Federal, state law liability for call center operators

Anthony A. Bongiorno, Matthew R. Turnell and 
Matthew L. Knowles, The Daily Record Newswire

Call center operations are essential for a wide range of businesses. However, both inbound and outbound calls present a complex series of risks in light of overlapping state and federal laws and regulations concerning whom businesses may call and under what circumstances they may monitor and record calls.

Two aspects of call center compliance that have attracted great attention from an active class-action plaintiffs' bar are restrictions on outgoing calls under the Telephone Consumer Protection Act of 1991 - or TCPA - and restrictions on recording calls found in California Penal Code §632.7, known as the California Wiretapping Law.

Both laws include statutory damages that can be quite significant when aggregated across large-scale call center operations.

The TCPA, for example, prescribes statutory damages of up to $1,500 per call for willful violations, and the California Wiretapping Law sets statutory damages at up to $5,000 per call. With that math, as well as the potential for substantial class-action attorneys' fees, it is easy to see why plaintiffs' firms are aggressively stalking their prey.

These lawsuits can be expensive and disruptive, even when a business has done little or nothing wrong. A review of best practices to avoid liability in the first place, as well as steps to better respond should a claim arise, follows.

The TCPA

The TCPA imposes significant restrictions on voice and fax calls made to business, residential and mobile numbers.
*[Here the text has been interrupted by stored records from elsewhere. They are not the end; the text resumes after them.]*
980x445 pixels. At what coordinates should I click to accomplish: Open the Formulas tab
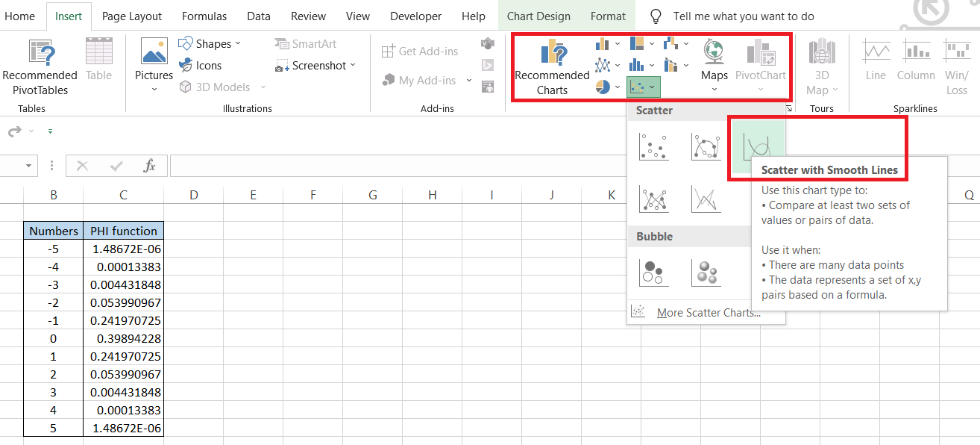click(204, 16)
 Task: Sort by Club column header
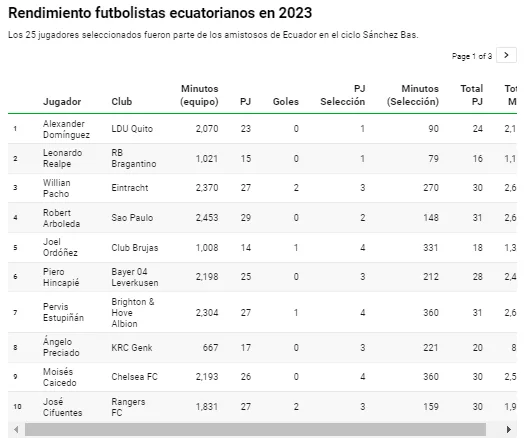121,102
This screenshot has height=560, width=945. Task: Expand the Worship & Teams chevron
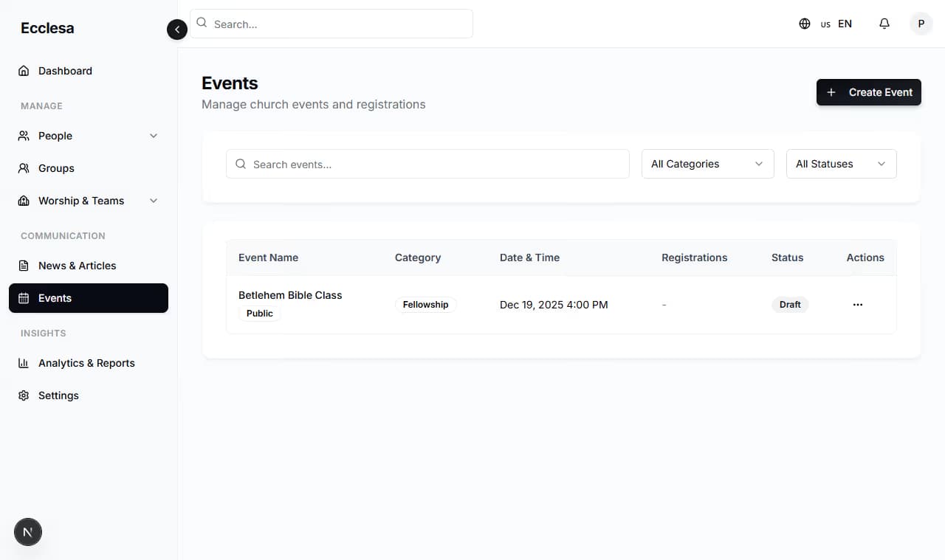coord(154,201)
It also applies with equal force to text messages, which are considered "calls" under the TCPA.

The TCPA contains a complex web of restrictions; it imposes different requirements based on the device linked to the telephone number called and the technology used to place the call.

The strictest limits apply to calls to mobile phones placed using an automatic dialing system or any calls using an artificial or pre-recorded message. As there is no reliable way to distinguish between mobile and landline numbers, businesses are well advised to treat all numbers as mobile numbers until proven otherwise.
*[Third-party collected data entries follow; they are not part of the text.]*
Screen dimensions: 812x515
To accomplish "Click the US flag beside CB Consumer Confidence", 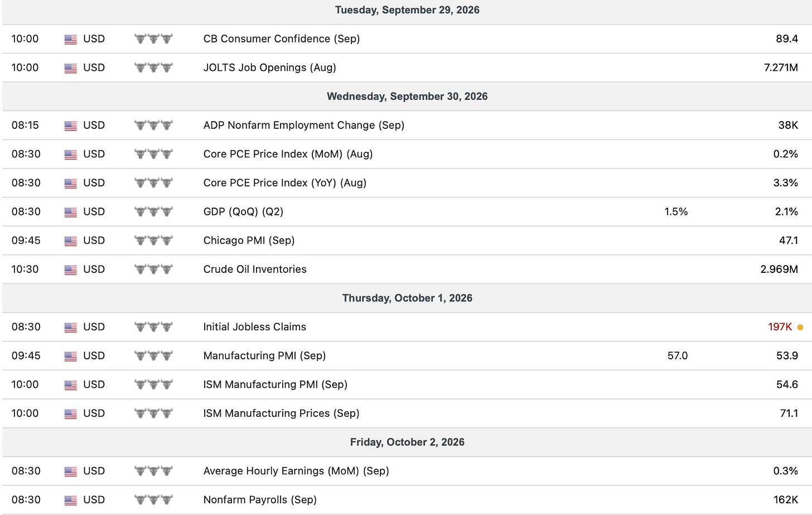I will [x=70, y=39].
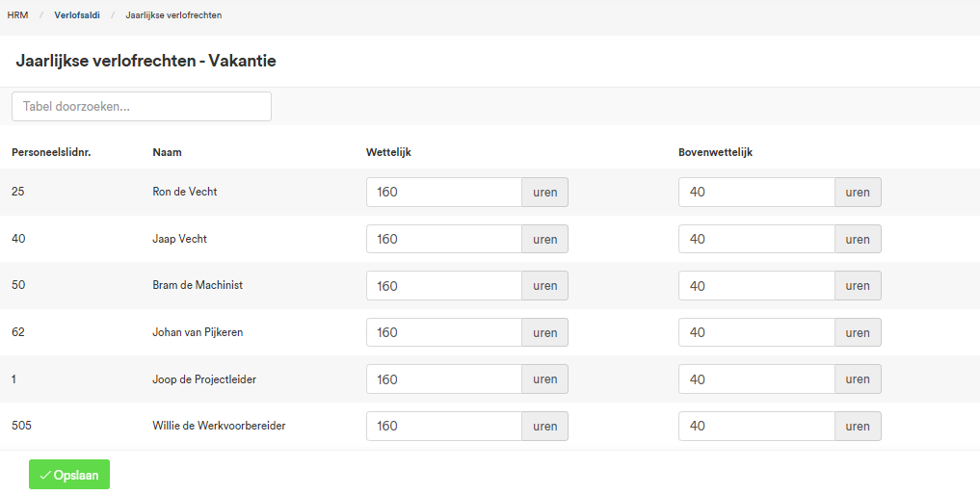Click the Bovenwettelijk column header
The width and height of the screenshot is (980, 495).
(x=716, y=152)

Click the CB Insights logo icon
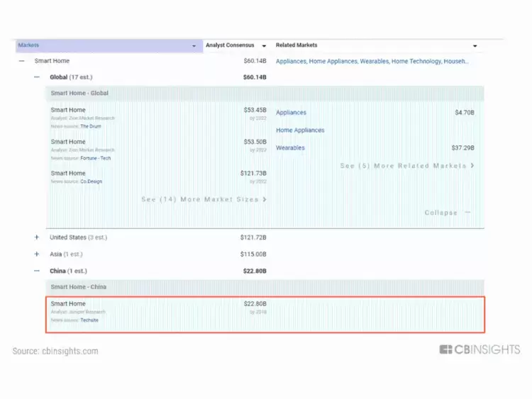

That, in turn, requires compliance with one of the TCPA's strictest rules: As of October 2013, the TCPA requires - with very limited exceptions - that businesses have prior express written consent before making automatically dialed or pre-recorded calls to mobile phones.

Consent must be obtained unambiguously, in writing, and cannot be a condition of completing a transaction. While electronic signatures are permissible, the burden of proof to show consent is on the caller, making good recordkeeping essential.

California Wiretapping Law

Another threat of liability comes from the California Wiretapping Law. While it is a California statute, courts have interpreted the law to apply to all calls to or from a California resident, no matter the location of the call center. That means that the California Wiretapping Law is effectively a national standard.

In simple terms, the California Wiretapping Law prohibits recording confidential calls without the consent of all parties. However, under the California Wiretapping Law, when a call is made to or from a mobile phone, the conversation is presumed to be confidential, and thus recording violates the law unless the caller is informed that he will be recorded.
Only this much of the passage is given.